» **INSTRUCTIONS TO FOLLOW**
A word-for-word repetition of all the entries is needed.

RECORDS FOR THIS EXERCISE section start

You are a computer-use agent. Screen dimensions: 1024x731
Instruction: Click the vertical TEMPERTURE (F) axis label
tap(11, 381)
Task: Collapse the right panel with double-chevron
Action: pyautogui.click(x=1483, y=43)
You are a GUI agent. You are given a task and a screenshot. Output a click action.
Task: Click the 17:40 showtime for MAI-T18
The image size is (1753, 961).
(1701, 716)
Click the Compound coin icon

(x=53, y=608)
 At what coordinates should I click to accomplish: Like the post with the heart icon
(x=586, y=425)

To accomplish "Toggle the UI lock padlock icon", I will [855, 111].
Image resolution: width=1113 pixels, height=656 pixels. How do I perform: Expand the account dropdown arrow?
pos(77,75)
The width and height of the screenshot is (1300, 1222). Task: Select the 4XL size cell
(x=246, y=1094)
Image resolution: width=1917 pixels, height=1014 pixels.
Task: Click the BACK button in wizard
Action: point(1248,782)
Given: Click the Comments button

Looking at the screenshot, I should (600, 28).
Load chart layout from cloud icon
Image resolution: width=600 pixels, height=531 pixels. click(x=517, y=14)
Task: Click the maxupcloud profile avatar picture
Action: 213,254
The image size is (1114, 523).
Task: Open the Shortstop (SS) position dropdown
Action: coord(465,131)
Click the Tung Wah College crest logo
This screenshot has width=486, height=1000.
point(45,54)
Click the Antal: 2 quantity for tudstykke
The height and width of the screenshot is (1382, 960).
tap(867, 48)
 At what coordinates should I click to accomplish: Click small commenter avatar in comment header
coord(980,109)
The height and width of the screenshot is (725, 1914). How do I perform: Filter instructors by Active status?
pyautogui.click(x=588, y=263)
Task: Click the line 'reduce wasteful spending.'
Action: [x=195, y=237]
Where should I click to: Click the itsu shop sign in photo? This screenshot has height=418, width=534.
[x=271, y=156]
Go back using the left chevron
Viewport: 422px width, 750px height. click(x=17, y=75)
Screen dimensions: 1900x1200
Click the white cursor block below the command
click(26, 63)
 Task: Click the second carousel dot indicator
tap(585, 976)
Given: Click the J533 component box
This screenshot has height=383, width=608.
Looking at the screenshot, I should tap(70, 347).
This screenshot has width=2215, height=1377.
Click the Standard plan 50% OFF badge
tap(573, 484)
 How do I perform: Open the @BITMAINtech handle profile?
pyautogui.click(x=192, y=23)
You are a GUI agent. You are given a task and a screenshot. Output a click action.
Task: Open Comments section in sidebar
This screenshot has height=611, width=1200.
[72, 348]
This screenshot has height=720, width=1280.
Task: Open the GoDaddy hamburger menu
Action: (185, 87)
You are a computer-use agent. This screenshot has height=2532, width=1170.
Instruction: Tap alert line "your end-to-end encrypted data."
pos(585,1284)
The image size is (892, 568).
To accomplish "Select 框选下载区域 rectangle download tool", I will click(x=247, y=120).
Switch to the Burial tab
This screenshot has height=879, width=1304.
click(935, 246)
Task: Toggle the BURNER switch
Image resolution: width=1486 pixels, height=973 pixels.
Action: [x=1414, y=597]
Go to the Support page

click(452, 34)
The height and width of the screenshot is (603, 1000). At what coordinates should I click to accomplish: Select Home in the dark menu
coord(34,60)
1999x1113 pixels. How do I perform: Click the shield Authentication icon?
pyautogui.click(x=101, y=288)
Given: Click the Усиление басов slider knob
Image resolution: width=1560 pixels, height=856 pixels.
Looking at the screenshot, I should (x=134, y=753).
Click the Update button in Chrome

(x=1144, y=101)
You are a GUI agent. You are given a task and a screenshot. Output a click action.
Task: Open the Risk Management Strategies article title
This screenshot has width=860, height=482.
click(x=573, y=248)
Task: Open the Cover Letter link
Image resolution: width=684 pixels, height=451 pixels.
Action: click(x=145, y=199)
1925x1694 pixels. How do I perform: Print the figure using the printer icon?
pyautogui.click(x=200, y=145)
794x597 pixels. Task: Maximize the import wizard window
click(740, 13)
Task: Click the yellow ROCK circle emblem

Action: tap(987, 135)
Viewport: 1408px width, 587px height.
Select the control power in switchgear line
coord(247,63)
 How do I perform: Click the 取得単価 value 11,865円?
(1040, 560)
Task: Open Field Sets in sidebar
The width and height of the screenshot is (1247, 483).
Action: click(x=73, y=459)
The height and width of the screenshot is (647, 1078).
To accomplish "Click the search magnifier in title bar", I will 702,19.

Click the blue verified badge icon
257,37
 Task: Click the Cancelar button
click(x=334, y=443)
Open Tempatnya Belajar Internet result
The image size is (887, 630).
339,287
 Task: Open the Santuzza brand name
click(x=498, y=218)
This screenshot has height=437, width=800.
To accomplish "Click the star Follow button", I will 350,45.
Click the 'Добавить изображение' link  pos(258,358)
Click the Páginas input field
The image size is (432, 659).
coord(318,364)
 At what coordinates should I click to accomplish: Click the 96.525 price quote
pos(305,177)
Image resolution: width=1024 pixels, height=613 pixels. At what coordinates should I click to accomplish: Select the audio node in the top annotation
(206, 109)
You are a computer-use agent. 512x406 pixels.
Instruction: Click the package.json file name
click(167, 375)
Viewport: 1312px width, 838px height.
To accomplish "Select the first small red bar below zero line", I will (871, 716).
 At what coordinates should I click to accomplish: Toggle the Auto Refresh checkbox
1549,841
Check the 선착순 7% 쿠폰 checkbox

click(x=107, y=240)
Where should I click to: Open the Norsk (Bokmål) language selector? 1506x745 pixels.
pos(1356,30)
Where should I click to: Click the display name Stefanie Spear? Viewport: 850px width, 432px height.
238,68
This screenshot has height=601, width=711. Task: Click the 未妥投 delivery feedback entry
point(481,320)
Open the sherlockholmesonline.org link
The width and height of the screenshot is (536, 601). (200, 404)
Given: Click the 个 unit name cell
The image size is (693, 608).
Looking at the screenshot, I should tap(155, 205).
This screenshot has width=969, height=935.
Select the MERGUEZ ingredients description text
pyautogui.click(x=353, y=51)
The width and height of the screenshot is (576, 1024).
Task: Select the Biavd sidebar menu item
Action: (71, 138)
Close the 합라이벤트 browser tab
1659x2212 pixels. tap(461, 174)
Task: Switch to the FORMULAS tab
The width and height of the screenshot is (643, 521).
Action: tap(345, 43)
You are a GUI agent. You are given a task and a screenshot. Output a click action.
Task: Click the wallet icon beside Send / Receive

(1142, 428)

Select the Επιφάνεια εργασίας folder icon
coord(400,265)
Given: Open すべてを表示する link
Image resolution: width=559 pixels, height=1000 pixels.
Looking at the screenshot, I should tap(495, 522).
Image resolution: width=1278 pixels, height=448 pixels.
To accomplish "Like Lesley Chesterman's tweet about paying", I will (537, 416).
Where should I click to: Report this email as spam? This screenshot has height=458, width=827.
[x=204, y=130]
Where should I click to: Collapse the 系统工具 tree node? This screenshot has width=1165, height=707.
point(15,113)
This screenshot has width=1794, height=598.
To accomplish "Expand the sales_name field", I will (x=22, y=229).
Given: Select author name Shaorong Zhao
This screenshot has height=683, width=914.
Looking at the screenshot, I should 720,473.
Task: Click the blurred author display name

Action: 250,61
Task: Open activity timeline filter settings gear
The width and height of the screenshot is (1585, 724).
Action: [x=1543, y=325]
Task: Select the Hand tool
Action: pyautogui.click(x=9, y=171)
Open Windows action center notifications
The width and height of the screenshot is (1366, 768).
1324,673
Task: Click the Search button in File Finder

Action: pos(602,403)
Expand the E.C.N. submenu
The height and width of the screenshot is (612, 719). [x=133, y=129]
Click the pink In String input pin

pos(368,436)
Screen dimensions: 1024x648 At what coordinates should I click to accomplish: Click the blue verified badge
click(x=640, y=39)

RECORDS FOR THIS EXERCISE section end

» **ANSWER SECTION**
You are a computer-use agent. Screen dimensions: 1024x731
Instruction: Click the vertical TEMPERTURE (F) axis label
tap(11, 381)
Task: Collapse the right panel with double-chevron
Action: pyautogui.click(x=1483, y=43)
You are a GUI agent. You are given a task and a screenshot. Output a click action.
Task: Click the 17:40 showtime for MAI-T18
The image size is (1753, 961).
(1701, 716)
Click the Compound coin icon

(x=53, y=608)
 At what coordinates should I click to accomplish: Like the post with the heart icon
(x=586, y=425)

To accomplish "Toggle the UI lock padlock icon", I will [855, 111].
Image resolution: width=1113 pixels, height=656 pixels. How do I perform: Expand the account dropdown arrow?
pos(77,75)
The width and height of the screenshot is (1300, 1222). Task: Select the 4XL size cell
(x=246, y=1094)
Image resolution: width=1917 pixels, height=1014 pixels.
Task: Click the BACK button in wizard
Action: point(1248,782)
Given: Click the Comments button

Looking at the screenshot, I should (600, 28).
Load chart layout from cloud icon
Image resolution: width=600 pixels, height=531 pixels. click(x=517, y=14)
Task: Click the maxupcloud profile avatar picture
Action: 213,254
The image size is (1114, 523).
Task: Open the Shortstop (SS) position dropdown
Action: coord(465,131)
Click the Tung Wah College crest logo
This screenshot has width=486, height=1000.
point(45,54)
Click the Antal: 2 quantity for tudstykke
The height and width of the screenshot is (1382, 960).
tap(867, 48)
 At what coordinates should I click to accomplish: Click small commenter avatar in comment header
coord(980,109)
The height and width of the screenshot is (725, 1914). How do I perform: Filter instructors by Active status?
pyautogui.click(x=588, y=263)
Task: Click the line 'reduce wasteful spending.'
Action: [x=195, y=237]
Where should I click to: Click the itsu shop sign in photo? This screenshot has height=418, width=534.
[x=271, y=156]
Go back using the left chevron
Viewport: 422px width, 750px height. click(x=17, y=75)
Screen dimensions: 1900x1200
Click the white cursor block below the command
click(26, 63)
 Task: Click the second carousel dot indicator
tap(585, 976)
Given: Click the J533 component box
This screenshot has height=383, width=608.
Looking at the screenshot, I should tap(70, 347).
This screenshot has width=2215, height=1377.
Click the Standard plan 50% OFF badge
tap(573, 484)
 How do I perform: Open the @BITMAINtech handle profile?
pyautogui.click(x=192, y=23)
You are a GUI agent. You are given a task and a screenshot. Output a click action.
Task: Open Comments section in sidebar
This screenshot has height=611, width=1200.
[72, 348]
This screenshot has height=720, width=1280.
Task: Open the GoDaddy hamburger menu
Action: (185, 87)
You are a computer-use agent. This screenshot has height=2532, width=1170.
Instruction: Tap alert line "your end-to-end encrypted data."
pos(585,1284)
The image size is (892, 568).
To accomplish "Select 框选下载区域 rectangle download tool", I will click(x=247, y=120).
Switch to the Burial tab
This screenshot has height=879, width=1304.
click(935, 246)
Task: Toggle the BURNER switch
Image resolution: width=1486 pixels, height=973 pixels.
Action: [x=1414, y=597]
Go to the Support page

click(452, 34)
The height and width of the screenshot is (603, 1000). At what coordinates should I click to accomplish: Select Home in the dark menu
coord(34,60)
1999x1113 pixels. How do I perform: Click the shield Authentication icon?
pyautogui.click(x=101, y=288)
Given: Click the Усиление басов slider knob
Image resolution: width=1560 pixels, height=856 pixels.
Looking at the screenshot, I should (x=134, y=753).
Click the Update button in Chrome

(x=1144, y=101)
You are a GUI agent. You are given a task and a screenshot. Output a click action.
Task: Open the Risk Management Strategies article title
This screenshot has width=860, height=482.
click(x=573, y=248)
Task: Open the Cover Letter link
Image resolution: width=684 pixels, height=451 pixels.
Action: click(x=145, y=199)
1925x1694 pixels. How do I perform: Print the figure using the printer icon?
pyautogui.click(x=200, y=145)
794x597 pixels. Task: Maximize the import wizard window
click(740, 13)
Task: Click the yellow ROCK circle emblem

Action: tap(987, 135)
Viewport: 1408px width, 587px height.
Select the control power in switchgear line
coord(247,63)
 How do I perform: Click the 取得単価 value 11,865円?
(1040, 560)
Task: Open Field Sets in sidebar
The width and height of the screenshot is (1247, 483).
Action: click(x=73, y=459)
The height and width of the screenshot is (647, 1078).
To accomplish "Click the search magnifier in title bar", I will 702,19.

Click the blue verified badge icon
257,37
 Task: Click the Cancelar button
click(x=334, y=443)
Open Tempatnya Belajar Internet result
The image size is (887, 630).
339,287
 Task: Open the Santuzza brand name
click(x=498, y=218)
This screenshot has height=437, width=800.
To accomplish "Click the star Follow button", I will 350,45.
Click the 'Добавить изображение' link  pos(258,358)
Click the Páginas input field
The image size is (432, 659).
coord(318,364)
 At what coordinates should I click to accomplish: Click the 96.525 price quote
pos(305,177)
Image resolution: width=1024 pixels, height=613 pixels. At what coordinates should I click to accomplish: Select the audio node in the top annotation
(206, 109)
You are a computer-use agent. 512x406 pixels.
Instruction: Click the package.json file name
click(167, 375)
Viewport: 1312px width, 838px height.
To accomplish "Select the first small red bar below zero line", I will (871, 716).
 At what coordinates should I click to accomplish: Toggle the Auto Refresh checkbox
1549,841
Check the 선착순 7% 쿠폰 checkbox

click(x=107, y=240)
Where should I click to: Open the Norsk (Bokmål) language selector? 1506x745 pixels.
pos(1356,30)
Where should I click to: Click the display name Stefanie Spear? Viewport: 850px width, 432px height.
238,68
This screenshot has height=601, width=711. Task: Click the 未妥投 delivery feedback entry
point(481,320)
Open the sherlockholmesonline.org link
The width and height of the screenshot is (536, 601). (200, 404)
Given: Click the 个 unit name cell
The image size is (693, 608).
Looking at the screenshot, I should tap(155, 205).
This screenshot has width=969, height=935.
Select the MERGUEZ ingredients description text
pyautogui.click(x=353, y=51)
The width and height of the screenshot is (576, 1024).
Task: Select the Biavd sidebar menu item
Action: (71, 138)
Close the 합라이벤트 browser tab
1659x2212 pixels. tap(461, 174)
Task: Switch to the FORMULAS tab
The width and height of the screenshot is (643, 521).
Action: tap(345, 43)
You are a GUI agent. You are given a task and a screenshot. Output a click action.
Task: Click the wallet icon beside Send / Receive

(1142, 428)

Select the Επιφάνεια εργασίας folder icon
coord(400,265)
Given: Open すべてを表示する link
Image resolution: width=559 pixels, height=1000 pixels.
Looking at the screenshot, I should tap(495, 522).
Image resolution: width=1278 pixels, height=448 pixels.
To accomplish "Like Lesley Chesterman's tweet about paying", I will (537, 416).
Where should I click to: Report this email as spam? This screenshot has height=458, width=827.
[x=204, y=130]
Where should I click to: Collapse the 系统工具 tree node? This screenshot has width=1165, height=707.
point(15,113)
This screenshot has width=1794, height=598.
To accomplish "Expand the sales_name field", I will (x=22, y=229).
Given: Select author name Shaorong Zhao
This screenshot has height=683, width=914.
Looking at the screenshot, I should 720,473.
Task: Click the blurred author display name

Action: 250,61
Task: Open activity timeline filter settings gear
The width and height of the screenshot is (1585, 724).
Action: [x=1543, y=325]
Task: Select the Hand tool
Action: pyautogui.click(x=9, y=171)
Open Windows action center notifications
The width and height of the screenshot is (1366, 768).
1324,673
Task: Click the Search button in File Finder

Action: pos(602,403)
Expand the E.C.N. submenu
The height and width of the screenshot is (612, 719). [x=133, y=129]
Click the pink In String input pin

pos(368,436)
Screen dimensions: 1024x648 At what coordinates should I click to accomplish: Click the blue verified badge
click(x=640, y=39)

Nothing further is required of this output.